ミツバチに優しいあなたなら、きっと、こんな庭をつくるはずだ。
1.Plant bee-friendly flower:ミツバチに優しい花を植えよう
花壇に植える花に、心配りが欲しい。チューリップの花のように、色はきれいでも、すぐに散ってしまうものや、ダリア、クレマチスのように花粉の少ないもの、つまりは、「ornamental hybrids or culvars (鑑賞種あるいは鑑賞交雑種)」は避けて、替わりに
・lavender:ラベンダー
・alliums:アリウム
・honeysuckle:スイカズラ
・heather:ヒース
・buddleya:フジウツギ
・foxgloves:ジギタリス
・snapdragons:キンギョソウ
2.Plant through the seasons:季節ごとに咲く花を
花はすぐに散ってしまう。だから、季節ごとに咲く花を植えると、ミツバチにとっては嬉しい限り。広い庭をお持ちなら、こんな木が望ましい。
・hazel:ハシバミの木
・holly:ヒイラギ
・pussy willow:ネコヤナギ
・ivy:セイヨウキヅタ
3.Grow fruit, vegetables and herbs:フルーツ、野菜、ハーブを育てる
花の咲く植物が庭にあると、ミツバチは大助かり。

__データ抜粋__:
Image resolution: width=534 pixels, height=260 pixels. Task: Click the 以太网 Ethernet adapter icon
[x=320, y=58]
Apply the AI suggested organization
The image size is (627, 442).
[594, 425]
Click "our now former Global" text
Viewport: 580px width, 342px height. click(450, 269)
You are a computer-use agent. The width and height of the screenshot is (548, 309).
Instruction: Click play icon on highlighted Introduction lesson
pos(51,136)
--
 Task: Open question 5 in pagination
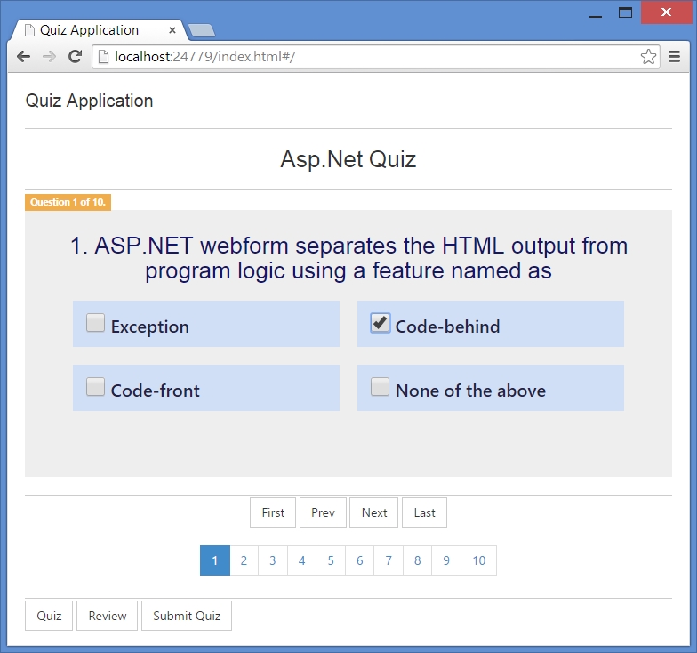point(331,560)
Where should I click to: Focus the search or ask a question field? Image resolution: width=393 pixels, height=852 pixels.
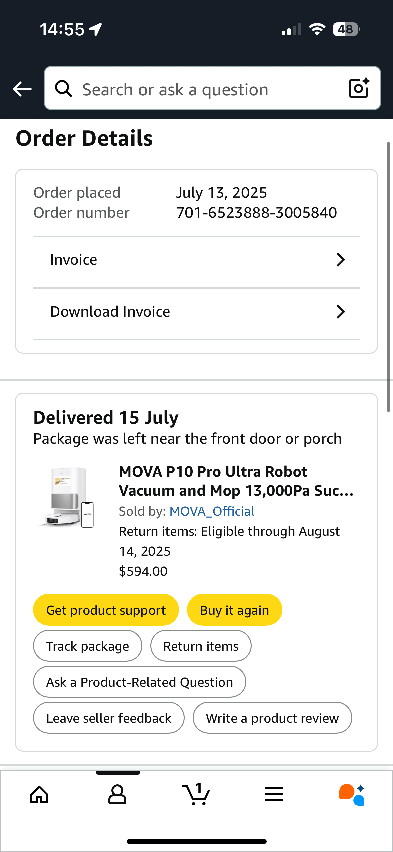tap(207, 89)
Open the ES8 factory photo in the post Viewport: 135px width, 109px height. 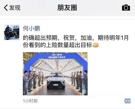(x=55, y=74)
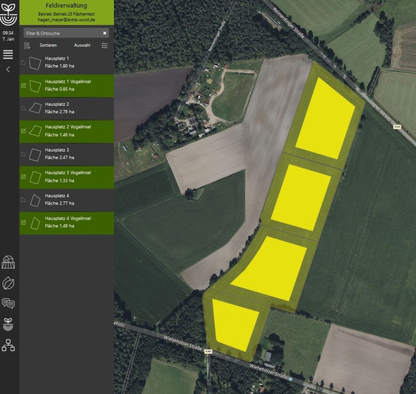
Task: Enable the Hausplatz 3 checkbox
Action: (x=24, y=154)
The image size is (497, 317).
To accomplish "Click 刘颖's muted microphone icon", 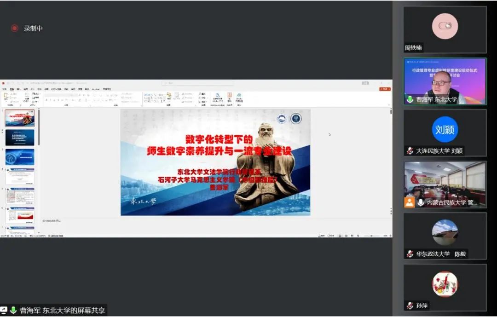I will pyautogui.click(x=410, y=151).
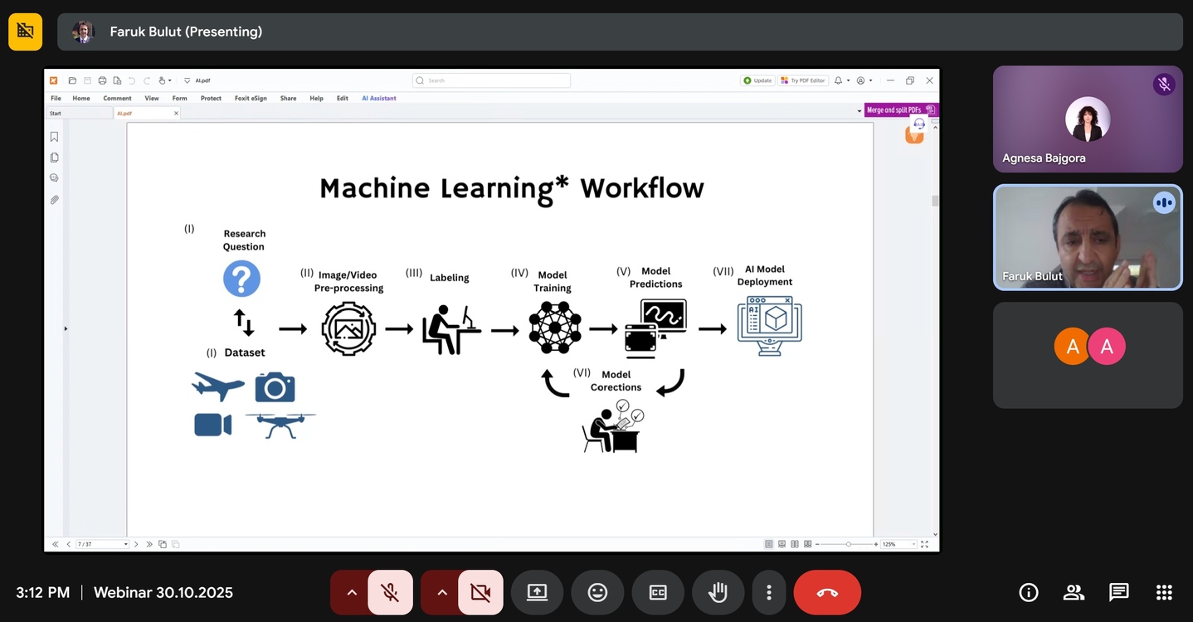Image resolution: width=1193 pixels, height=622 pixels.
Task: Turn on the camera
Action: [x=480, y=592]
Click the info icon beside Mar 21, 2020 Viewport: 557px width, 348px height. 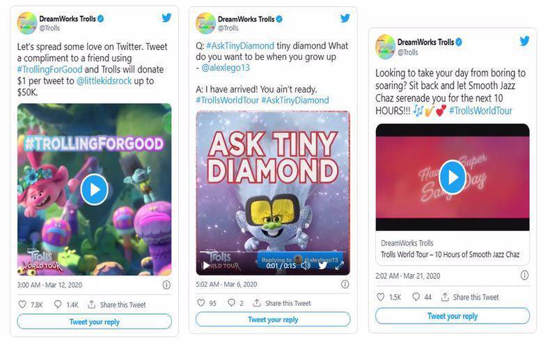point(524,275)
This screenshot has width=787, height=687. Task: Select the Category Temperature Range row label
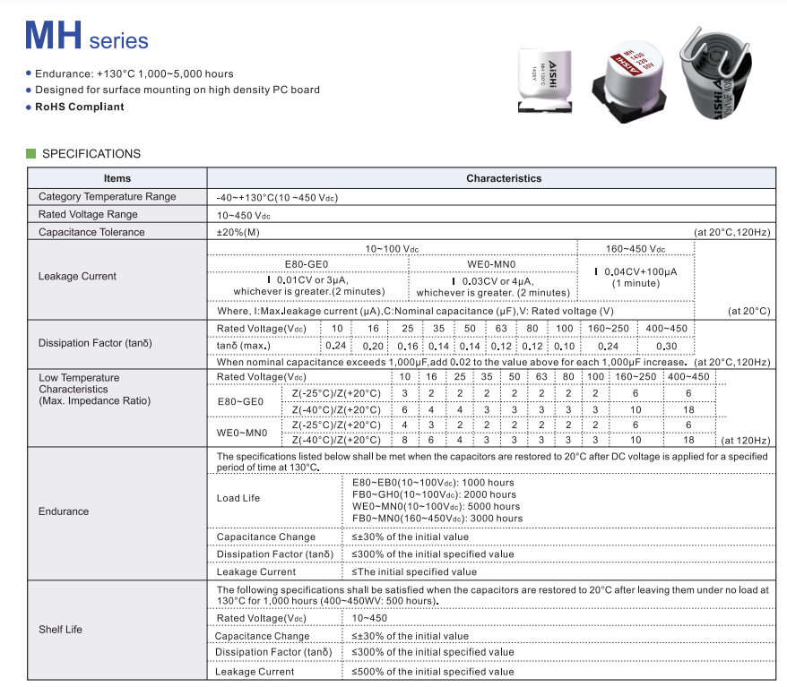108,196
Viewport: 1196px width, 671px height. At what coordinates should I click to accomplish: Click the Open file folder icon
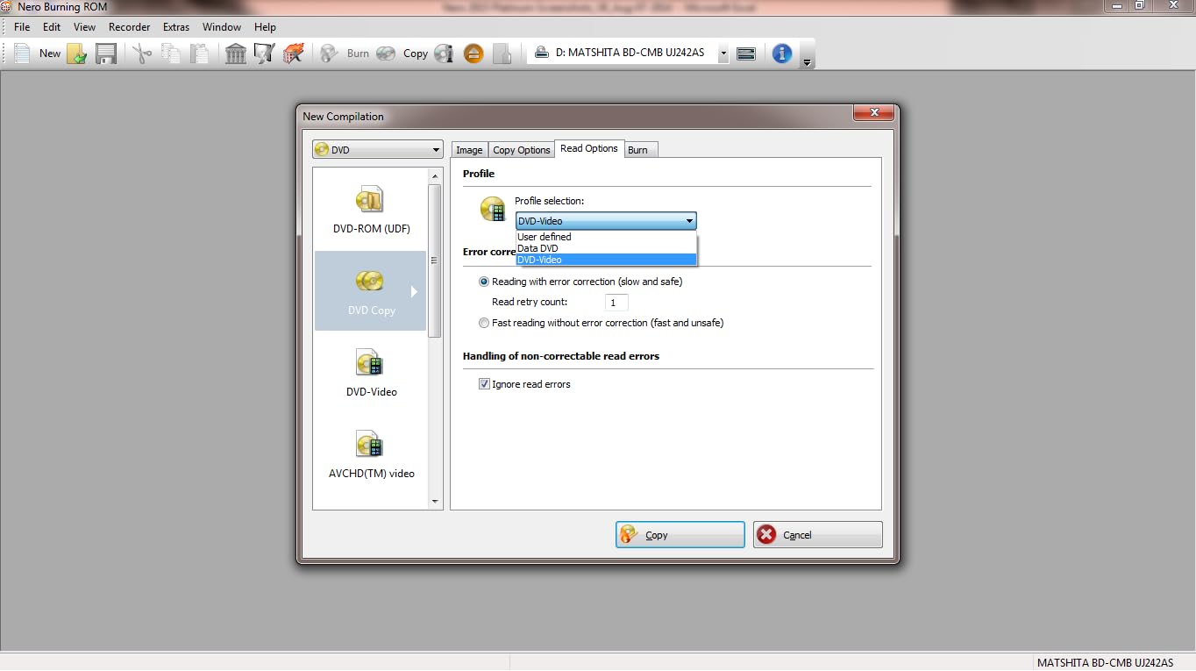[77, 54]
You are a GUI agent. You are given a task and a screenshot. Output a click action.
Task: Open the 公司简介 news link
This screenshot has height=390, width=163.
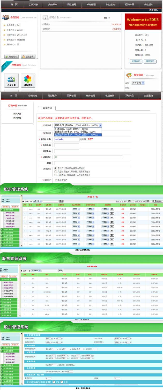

__作業内容__:
[1] ミツバチに優しい庭についてのページから、「花はすぐに散ってしまう。」で始まる段落を選び、主な内容を残して箇条書きに書き直してください。
[2] 上のリストについて、「Image resolution: width=534」を含む行から始めて「pos(51,136)」を含む行まで、両端の行も含めてそのまま複製してください。

__各作業の解答__:
[1]
・花はすぐに散ってしまう。
・季節ごとに咲く花を植えると、ミツバチにとって嬉しい。
・広い庭がある場合は、木を植えるのが望ましい。

[2]
Image resolution: width=534 pixels, height=260 pixels. Task: Click the 以太网 Ethernet adapter icon
[x=320, y=58]
Apply the AI suggested organization
The image size is (627, 442).
[594, 425]
Click "our now former Global" text
Viewport: 580px width, 342px height. click(450, 269)
You are a computer-use agent. The width and height of the screenshot is (548, 309).
Instruction: Click play icon on highlighted Introduction lesson
pos(51,136)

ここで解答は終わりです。